----- MATERIAL FOR THE TASK

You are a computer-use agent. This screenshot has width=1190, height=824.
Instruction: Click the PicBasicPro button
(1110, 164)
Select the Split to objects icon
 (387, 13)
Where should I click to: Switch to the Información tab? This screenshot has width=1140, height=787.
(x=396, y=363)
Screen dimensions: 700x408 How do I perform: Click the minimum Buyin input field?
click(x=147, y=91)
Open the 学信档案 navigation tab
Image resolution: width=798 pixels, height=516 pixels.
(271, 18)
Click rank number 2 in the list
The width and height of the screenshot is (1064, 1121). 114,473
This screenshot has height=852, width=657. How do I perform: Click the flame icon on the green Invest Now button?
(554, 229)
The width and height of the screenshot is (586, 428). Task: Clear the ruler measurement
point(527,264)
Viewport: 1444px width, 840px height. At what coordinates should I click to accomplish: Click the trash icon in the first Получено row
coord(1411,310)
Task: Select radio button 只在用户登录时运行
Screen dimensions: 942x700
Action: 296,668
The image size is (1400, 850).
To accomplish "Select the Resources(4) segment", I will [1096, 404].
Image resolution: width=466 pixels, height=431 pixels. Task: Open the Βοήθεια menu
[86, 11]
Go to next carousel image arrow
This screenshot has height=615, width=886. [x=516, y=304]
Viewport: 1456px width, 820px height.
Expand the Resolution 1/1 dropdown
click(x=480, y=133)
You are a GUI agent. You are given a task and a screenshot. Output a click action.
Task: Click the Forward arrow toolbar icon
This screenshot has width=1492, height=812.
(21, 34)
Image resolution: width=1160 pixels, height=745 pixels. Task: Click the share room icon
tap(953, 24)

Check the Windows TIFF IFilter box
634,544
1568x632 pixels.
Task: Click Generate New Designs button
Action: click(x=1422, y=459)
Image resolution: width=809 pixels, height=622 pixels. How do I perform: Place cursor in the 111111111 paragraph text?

----------

_STATED PROBLEM_
Reproduce all of the material above, line for line, without changing anything.

_THE COMPLETED TASK_
You are a computer-use agent. This screenshot has width=1190, height=824.
Instruction: Click the PicBasicPro button
(1110, 164)
Select the Split to objects icon
 (387, 13)
Where should I click to: Switch to the Información tab? This screenshot has width=1140, height=787.
(x=396, y=363)
Screen dimensions: 700x408 How do I perform: Click the minimum Buyin input field?
click(x=147, y=91)
Open the 学信档案 navigation tab
Image resolution: width=798 pixels, height=516 pixels.
(271, 18)
Click rank number 2 in the list
The width and height of the screenshot is (1064, 1121). 114,473
This screenshot has height=852, width=657. How do I perform: Click the flame icon on the green Invest Now button?
(554, 229)
The width and height of the screenshot is (586, 428). Task: Clear the ruler measurement
point(527,264)
Viewport: 1444px width, 840px height. At what coordinates should I click to accomplish: Click the trash icon in the first Получено row
coord(1411,310)
Task: Select radio button 只在用户登录时运行
Screen dimensions: 942x700
Action: 296,668
The image size is (1400, 850).
To accomplish "Select the Resources(4) segment", I will [1096, 404].
Image resolution: width=466 pixels, height=431 pixels. Task: Open the Βοήθεια menu
[86, 11]
Go to next carousel image arrow
This screenshot has height=615, width=886. [x=516, y=304]
Viewport: 1456px width, 820px height.
Expand the Resolution 1/1 dropdown
click(x=480, y=133)
You are a GUI agent. You are given a task and a screenshot. Output a click action.
Task: Click the Forward arrow toolbar icon
This screenshot has width=1492, height=812.
(21, 34)
Image resolution: width=1160 pixels, height=745 pixels. Task: Click the share room icon
tap(953, 24)

Check the Windows TIFF IFilter box
634,544
1568x632 pixels.
Task: Click Generate New Designs button
Action: click(x=1422, y=459)
Image resolution: width=809 pixels, height=622 pixels. How do I perform: Place cursor in the 111111111 paragraph text?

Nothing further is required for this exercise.